→ 課題 A: 判決文の一部を書き写しなさい。「右代表者会長 前田伊織」を含む語句から始め、「この判決の第一項は仮に執行することができる。」で終えること。
→ 課題 B:
判決文に基づいて、次の問いに答えなさい。
(i) 被告の代表者会長は誰か。
(ii) 主文で、被告が原告に支払うよう命じられた元本の金額はいくらか。
(iii) 原告が求めた遅延分の金員は、年何分の割合によるものか。

→ 本文抜粋:
┏━━
大判例

20世紀の現憲法下の裁判例を掲載しています。

広島地方裁判所 昭和37年(ワ)669号 判決 1969年7月11日

原告 株式会社久保田組

右代表者代表取締役 久保田義勇

右訴訟代理人弁護士 早川義彦

右訴訟復代理人弁護士 山本敬是

被告 広島平和祈念像建設会

右代表者会長 前田伊織

右訴訟代理人弁護士 田坂戒三

主文

被告は原告に対し金六〇万円及びこれに対する昭和三七年一二月一二日から支払ずみまで年五分の割合による金員を支払え。

原告その余の請求を棄却する。

訴訟費用はこれを四分し、その三を原告の負担とし、その余を被告の負担とする。

この判決の第一項は仮に執行することができる。

事実

第一、当事者双方の求める裁判

一、原告

(一)  被告は、原告に対し、金二三一万八、四二二円及びこれに対する昭和三七年一二月一二日から支払ずみまで年六分の割合による金員を支払え。
┗━━
→ 単語と項目の位置データ:
┏━━
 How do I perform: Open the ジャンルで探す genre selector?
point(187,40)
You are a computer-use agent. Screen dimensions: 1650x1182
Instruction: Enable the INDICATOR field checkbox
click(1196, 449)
┗━━
→ 最終解答 A:
右代表者会長 前田伊織

右訴訟代理人弁護士 田坂戒三

主文

被告は原告に対し金六〇万円及びこれに対する昭和三七年一二月一二日から支払ずみまで年五分の割合による金員を支払え。

原告その余の請求を棄却する。

訴訟費用はこれを四分し、その三を原告の負担とし、その余を被告の負担とする。

この判決の第一項は仮に執行することができる。

→ 最終解答 B:
(i) 前田伊織
(ii) 金六〇万円
(iii) 年六分